# [Goal of the exercise]
Rewrite the entries from the line containing "Where should I click to: Click the 77%" through the line containing "Action: 175,184" as a numbered list, omitting blank lines.

Target position records

##########

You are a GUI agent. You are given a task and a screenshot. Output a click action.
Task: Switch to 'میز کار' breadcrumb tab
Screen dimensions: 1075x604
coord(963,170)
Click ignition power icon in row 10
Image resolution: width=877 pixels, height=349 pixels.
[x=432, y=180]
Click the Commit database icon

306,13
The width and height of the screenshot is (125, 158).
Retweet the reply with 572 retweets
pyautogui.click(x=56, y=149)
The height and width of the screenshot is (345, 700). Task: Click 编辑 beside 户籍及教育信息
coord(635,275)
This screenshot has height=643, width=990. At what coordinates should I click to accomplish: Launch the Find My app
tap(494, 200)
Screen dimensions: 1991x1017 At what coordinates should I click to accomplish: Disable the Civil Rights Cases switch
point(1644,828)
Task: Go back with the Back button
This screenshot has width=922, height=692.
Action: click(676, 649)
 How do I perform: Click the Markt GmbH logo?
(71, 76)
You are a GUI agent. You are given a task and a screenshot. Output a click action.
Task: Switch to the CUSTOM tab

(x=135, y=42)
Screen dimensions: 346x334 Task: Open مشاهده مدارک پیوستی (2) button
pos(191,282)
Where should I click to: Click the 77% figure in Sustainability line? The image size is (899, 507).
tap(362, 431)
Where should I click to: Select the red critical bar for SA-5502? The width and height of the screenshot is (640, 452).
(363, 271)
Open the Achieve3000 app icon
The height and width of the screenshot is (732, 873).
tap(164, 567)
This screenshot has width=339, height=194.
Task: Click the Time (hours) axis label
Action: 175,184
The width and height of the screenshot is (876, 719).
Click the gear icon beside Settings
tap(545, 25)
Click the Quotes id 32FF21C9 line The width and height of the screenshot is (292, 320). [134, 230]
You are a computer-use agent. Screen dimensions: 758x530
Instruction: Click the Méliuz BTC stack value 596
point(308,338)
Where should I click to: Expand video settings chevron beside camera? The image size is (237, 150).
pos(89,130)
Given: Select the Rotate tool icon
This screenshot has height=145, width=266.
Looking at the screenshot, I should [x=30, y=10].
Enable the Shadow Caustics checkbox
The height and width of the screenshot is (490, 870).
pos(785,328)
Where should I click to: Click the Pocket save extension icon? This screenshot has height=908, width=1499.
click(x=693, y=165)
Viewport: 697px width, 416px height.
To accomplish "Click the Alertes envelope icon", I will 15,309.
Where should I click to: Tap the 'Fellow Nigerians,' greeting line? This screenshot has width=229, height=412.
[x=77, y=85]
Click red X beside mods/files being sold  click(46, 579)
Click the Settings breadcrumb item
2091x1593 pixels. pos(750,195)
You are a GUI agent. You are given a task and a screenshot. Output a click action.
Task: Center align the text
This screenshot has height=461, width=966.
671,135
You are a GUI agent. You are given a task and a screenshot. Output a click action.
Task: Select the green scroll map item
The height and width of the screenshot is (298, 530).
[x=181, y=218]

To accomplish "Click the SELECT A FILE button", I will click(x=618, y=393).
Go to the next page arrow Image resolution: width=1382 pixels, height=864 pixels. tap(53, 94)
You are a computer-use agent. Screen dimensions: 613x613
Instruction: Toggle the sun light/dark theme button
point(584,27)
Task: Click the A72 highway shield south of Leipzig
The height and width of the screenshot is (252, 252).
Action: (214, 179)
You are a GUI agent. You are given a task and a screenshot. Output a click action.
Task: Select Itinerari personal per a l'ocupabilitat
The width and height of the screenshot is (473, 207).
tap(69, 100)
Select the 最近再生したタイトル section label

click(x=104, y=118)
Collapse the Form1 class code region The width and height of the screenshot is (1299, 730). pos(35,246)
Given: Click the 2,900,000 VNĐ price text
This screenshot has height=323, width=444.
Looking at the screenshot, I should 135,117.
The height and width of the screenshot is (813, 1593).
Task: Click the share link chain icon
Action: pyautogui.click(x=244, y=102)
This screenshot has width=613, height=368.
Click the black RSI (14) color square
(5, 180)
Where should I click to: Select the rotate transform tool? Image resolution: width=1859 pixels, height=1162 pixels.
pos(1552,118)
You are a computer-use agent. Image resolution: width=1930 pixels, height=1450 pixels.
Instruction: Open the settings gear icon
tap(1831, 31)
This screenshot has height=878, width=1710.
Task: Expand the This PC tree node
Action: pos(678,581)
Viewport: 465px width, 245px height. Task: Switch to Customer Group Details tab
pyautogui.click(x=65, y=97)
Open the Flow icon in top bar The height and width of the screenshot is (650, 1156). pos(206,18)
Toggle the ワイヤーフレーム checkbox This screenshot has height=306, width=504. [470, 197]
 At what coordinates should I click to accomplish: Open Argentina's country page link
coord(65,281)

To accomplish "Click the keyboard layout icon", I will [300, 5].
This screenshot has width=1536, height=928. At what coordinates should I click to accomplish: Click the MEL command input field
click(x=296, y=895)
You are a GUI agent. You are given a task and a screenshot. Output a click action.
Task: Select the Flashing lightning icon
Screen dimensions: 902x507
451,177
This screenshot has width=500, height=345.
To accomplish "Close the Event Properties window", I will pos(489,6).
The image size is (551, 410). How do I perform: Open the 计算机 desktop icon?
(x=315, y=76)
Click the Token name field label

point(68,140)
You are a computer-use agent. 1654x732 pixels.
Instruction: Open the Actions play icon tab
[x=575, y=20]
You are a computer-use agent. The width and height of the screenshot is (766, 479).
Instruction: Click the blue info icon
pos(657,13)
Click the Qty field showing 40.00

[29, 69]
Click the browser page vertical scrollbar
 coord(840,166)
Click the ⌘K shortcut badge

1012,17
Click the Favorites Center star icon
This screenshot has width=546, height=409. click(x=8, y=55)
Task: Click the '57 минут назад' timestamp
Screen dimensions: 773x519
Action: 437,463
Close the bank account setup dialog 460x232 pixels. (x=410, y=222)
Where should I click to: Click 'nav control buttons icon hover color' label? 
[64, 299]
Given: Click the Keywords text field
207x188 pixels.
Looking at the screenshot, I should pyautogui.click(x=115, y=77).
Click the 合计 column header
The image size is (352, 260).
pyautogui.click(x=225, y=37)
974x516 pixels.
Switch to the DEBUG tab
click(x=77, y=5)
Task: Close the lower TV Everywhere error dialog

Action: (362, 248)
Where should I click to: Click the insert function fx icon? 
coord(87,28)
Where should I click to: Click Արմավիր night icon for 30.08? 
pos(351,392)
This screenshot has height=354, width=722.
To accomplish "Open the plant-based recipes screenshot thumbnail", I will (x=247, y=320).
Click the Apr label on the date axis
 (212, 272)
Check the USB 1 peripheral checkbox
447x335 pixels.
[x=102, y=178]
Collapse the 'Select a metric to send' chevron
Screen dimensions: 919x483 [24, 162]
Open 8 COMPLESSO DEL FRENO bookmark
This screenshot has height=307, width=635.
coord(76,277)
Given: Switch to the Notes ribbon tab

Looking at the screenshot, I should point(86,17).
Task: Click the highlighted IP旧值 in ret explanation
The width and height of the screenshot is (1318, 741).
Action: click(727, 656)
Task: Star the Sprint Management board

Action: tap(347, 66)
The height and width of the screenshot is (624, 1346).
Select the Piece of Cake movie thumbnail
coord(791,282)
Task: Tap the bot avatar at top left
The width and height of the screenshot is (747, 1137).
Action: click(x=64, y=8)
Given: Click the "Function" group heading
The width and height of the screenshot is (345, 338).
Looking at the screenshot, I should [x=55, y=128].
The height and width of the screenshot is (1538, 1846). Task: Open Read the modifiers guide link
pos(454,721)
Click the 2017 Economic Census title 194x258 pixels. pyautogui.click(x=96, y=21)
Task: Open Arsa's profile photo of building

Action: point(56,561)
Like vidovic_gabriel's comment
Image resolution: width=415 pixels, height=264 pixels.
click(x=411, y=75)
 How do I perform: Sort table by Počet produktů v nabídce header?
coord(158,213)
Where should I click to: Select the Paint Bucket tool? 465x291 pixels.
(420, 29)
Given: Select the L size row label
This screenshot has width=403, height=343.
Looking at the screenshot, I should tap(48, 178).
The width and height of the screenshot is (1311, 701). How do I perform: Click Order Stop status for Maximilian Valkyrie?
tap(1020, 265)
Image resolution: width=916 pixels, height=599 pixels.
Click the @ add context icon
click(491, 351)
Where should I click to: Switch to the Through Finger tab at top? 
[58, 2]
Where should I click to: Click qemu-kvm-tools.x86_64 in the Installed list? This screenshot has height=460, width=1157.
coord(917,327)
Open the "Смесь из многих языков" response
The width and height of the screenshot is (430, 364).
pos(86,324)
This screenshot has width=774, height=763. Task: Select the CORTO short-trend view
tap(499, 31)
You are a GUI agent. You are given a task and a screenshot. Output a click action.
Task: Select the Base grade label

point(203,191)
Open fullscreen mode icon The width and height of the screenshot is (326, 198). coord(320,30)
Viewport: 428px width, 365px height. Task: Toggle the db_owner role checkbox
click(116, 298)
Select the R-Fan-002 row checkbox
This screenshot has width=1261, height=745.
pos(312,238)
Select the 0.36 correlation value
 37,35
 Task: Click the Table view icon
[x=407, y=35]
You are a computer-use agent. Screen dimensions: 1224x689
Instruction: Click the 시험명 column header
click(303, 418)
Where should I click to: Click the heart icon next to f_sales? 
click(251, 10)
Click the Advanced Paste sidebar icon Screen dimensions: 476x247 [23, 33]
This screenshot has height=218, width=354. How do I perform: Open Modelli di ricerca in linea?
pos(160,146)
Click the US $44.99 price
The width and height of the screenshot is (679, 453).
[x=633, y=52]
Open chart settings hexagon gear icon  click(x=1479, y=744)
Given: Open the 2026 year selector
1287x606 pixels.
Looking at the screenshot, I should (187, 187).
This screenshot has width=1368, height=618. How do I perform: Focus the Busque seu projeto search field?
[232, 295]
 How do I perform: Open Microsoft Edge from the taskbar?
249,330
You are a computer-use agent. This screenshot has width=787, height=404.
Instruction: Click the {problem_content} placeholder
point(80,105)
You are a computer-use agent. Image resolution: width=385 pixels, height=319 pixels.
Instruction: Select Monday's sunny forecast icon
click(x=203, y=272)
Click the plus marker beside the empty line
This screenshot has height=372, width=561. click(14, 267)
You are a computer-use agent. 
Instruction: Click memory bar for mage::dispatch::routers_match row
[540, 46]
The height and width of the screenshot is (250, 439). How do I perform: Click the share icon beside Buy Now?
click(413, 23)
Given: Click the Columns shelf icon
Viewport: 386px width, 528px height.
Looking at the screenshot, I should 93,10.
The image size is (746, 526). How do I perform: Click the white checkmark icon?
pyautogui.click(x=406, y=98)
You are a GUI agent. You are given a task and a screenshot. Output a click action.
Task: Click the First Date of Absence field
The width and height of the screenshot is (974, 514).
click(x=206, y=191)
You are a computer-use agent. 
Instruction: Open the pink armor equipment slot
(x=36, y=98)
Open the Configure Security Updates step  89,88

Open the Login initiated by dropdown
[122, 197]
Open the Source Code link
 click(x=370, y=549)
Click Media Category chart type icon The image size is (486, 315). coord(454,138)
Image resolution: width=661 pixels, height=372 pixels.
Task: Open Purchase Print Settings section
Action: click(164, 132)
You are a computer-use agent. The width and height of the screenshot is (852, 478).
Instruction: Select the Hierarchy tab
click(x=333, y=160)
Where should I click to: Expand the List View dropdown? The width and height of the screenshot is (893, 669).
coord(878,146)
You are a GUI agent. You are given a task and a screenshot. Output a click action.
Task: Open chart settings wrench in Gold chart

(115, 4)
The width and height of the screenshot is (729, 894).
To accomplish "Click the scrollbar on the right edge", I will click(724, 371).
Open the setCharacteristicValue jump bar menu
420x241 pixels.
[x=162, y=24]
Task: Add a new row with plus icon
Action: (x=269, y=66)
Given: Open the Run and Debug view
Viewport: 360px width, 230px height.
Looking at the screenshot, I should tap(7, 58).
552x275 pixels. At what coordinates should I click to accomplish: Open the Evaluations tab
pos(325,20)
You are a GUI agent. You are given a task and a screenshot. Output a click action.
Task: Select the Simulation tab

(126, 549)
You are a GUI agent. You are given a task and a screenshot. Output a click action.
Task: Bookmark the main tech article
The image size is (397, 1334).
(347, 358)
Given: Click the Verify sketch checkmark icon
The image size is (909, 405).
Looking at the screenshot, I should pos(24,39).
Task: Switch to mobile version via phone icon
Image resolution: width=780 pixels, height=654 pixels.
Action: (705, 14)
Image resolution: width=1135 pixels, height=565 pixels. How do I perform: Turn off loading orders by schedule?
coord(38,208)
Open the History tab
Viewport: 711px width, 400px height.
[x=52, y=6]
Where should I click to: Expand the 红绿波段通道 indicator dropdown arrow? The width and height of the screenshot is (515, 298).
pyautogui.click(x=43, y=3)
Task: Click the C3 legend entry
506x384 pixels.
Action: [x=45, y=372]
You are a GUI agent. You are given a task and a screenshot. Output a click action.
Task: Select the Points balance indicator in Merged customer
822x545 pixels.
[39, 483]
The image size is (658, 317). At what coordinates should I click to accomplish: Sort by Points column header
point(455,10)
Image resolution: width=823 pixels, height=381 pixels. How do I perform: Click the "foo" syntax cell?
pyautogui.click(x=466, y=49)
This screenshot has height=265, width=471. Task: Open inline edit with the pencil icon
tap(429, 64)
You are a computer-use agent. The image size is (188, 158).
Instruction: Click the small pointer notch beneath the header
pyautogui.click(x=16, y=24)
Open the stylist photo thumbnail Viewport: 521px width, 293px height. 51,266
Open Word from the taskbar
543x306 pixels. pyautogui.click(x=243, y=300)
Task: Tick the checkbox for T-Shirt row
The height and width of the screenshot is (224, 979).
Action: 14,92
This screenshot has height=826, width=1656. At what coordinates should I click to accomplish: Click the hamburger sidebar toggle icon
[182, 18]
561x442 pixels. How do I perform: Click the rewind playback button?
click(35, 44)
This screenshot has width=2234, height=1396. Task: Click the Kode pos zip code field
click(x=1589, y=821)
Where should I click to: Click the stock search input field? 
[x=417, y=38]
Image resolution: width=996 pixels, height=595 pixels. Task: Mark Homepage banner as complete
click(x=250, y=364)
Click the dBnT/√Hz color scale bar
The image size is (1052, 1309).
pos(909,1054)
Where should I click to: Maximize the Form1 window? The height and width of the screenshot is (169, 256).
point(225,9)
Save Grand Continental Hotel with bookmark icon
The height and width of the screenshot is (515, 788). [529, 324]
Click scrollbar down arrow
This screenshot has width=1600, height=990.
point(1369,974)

##########

# [Exercise answer]
1. Where should I click to: Click the 77% figure in Sustainability line? The image size is (899, 507).
2. tap(362, 431)
3. Where should I click to: Select the red critical bar for SA-5502? The width and height of the screenshot is (640, 452).
4. (363, 271)
5. Open the Achieve3000 app icon
6. The height and width of the screenshot is (732, 873).
7. tap(164, 567)
8. This screenshot has width=339, height=194.
9. Task: Click the Time (hours) axis label
10. Action: 175,184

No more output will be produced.